• EXERCISE INSTRUCTIONS:
Please copy out each entry, word for word.
** Opening INFORMATION SUPPLIED block **
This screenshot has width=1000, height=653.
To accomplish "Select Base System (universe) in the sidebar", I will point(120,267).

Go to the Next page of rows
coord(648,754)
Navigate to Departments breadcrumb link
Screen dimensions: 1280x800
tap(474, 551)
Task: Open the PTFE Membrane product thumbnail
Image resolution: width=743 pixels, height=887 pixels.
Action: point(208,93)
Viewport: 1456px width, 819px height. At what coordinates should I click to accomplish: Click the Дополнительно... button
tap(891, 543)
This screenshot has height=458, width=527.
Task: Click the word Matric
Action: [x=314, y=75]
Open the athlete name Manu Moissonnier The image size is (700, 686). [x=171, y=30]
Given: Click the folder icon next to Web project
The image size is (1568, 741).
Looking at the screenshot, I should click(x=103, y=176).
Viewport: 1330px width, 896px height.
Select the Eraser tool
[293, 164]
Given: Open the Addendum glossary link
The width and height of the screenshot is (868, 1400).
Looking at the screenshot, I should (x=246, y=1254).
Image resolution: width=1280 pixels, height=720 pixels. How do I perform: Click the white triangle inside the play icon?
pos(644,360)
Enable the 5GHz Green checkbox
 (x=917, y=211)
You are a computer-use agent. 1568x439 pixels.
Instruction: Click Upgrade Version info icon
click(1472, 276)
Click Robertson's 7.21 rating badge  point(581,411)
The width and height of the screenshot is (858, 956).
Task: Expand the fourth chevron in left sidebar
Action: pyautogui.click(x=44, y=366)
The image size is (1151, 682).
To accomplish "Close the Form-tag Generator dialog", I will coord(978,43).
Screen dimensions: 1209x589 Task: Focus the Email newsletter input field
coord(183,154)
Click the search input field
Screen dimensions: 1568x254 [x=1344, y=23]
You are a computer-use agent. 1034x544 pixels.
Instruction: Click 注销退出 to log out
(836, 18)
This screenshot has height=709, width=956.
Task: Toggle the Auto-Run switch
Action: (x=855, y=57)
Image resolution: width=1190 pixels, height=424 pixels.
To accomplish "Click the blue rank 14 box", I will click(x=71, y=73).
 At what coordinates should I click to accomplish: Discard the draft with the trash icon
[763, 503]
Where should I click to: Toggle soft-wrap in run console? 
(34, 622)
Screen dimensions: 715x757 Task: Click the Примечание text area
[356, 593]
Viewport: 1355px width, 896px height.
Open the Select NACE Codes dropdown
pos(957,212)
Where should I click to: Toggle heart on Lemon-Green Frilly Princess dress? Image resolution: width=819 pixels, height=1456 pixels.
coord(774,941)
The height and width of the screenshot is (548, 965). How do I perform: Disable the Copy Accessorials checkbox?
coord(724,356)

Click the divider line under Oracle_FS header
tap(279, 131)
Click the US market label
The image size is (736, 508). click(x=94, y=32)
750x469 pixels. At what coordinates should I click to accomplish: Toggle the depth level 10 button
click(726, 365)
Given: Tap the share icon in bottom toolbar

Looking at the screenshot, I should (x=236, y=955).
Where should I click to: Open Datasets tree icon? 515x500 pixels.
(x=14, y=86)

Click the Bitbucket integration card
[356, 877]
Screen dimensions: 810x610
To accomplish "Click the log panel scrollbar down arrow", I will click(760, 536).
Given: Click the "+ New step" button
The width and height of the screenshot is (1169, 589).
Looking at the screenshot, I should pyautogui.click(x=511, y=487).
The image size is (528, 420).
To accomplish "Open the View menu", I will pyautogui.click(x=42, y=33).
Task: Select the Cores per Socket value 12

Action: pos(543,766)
** Closing INFORMATION SUPPLIED block **
• ANSWER FOR THIS EXERCISE:
This screenshot has width=1000, height=653.
To accomplish "Select Base System (universe) in the sidebar", I will point(120,267).

Go to the Next page of rows
coord(648,754)
Navigate to Departments breadcrumb link
Screen dimensions: 1280x800
tap(474, 551)
Task: Open the PTFE Membrane product thumbnail
Image resolution: width=743 pixels, height=887 pixels.
Action: point(208,93)
Viewport: 1456px width, 819px height. At what coordinates should I click to accomplish: Click the Дополнительно... button
tap(891, 543)
This screenshot has height=458, width=527.
Task: Click the word Matric
Action: [x=314, y=75]
Open the athlete name Manu Moissonnier The image size is (700, 686). [x=171, y=30]
Given: Click the folder icon next to Web project
The image size is (1568, 741).
Looking at the screenshot, I should click(x=103, y=176).
Viewport: 1330px width, 896px height.
Select the Eraser tool
[293, 164]
Given: Open the Addendum glossary link
The width and height of the screenshot is (868, 1400).
Looking at the screenshot, I should (x=246, y=1254).
Image resolution: width=1280 pixels, height=720 pixels. How do I perform: Click the white triangle inside the play icon?
pos(644,360)
Enable the 5GHz Green checkbox
 (x=917, y=211)
You are a computer-use agent. 1568x439 pixels.
Instruction: Click Upgrade Version info icon
click(1472, 276)
Click Robertson's 7.21 rating badge  point(581,411)
The width and height of the screenshot is (858, 956).
Task: Expand the fourth chevron in left sidebar
Action: pyautogui.click(x=44, y=366)
The image size is (1151, 682).
To accomplish "Close the Form-tag Generator dialog", I will coord(978,43).
Screen dimensions: 1209x589 Task: Focus the Email newsletter input field
coord(183,154)
Click the search input field
Screen dimensions: 1568x254 [x=1344, y=23]
You are a computer-use agent. 1034x544 pixels.
Instruction: Click 注销退出 to log out
(836, 18)
This screenshot has height=709, width=956.
Task: Toggle the Auto-Run switch
Action: (x=855, y=57)
Image resolution: width=1190 pixels, height=424 pixels.
To accomplish "Click the blue rank 14 box", I will click(x=71, y=73).
 At what coordinates should I click to accomplish: Discard the draft with the trash icon
[763, 503]
Where should I click to: Toggle soft-wrap in run console? 
(34, 622)
Screen dimensions: 715x757 Task: Click the Примечание text area
[356, 593]
Viewport: 1355px width, 896px height.
Open the Select NACE Codes dropdown
pos(957,212)
Where should I click to: Toggle heart on Lemon-Green Frilly Princess dress? Image resolution: width=819 pixels, height=1456 pixels.
coord(774,941)
The height and width of the screenshot is (548, 965). How do I perform: Disable the Copy Accessorials checkbox?
coord(724,356)

Click the divider line under Oracle_FS header
tap(279, 131)
Click the US market label
The image size is (736, 508). click(x=94, y=32)
750x469 pixels. At what coordinates should I click to accomplish: Toggle the depth level 10 button
click(726, 365)
Given: Tap the share icon in bottom toolbar

Looking at the screenshot, I should (x=236, y=955).
Where should I click to: Open Datasets tree icon? 515x500 pixels.
(x=14, y=86)

Click the Bitbucket integration card
[356, 877]
Screen dimensions: 810x610
To accomplish "Click the log panel scrollbar down arrow", I will click(760, 536).
Given: Click the "+ New step" button
The width and height of the screenshot is (1169, 589).
Looking at the screenshot, I should pyautogui.click(x=511, y=487).
The image size is (528, 420).
To accomplish "Open the View menu", I will pyautogui.click(x=42, y=33).
Task: Select the Cores per Socket value 12

Action: pos(543,766)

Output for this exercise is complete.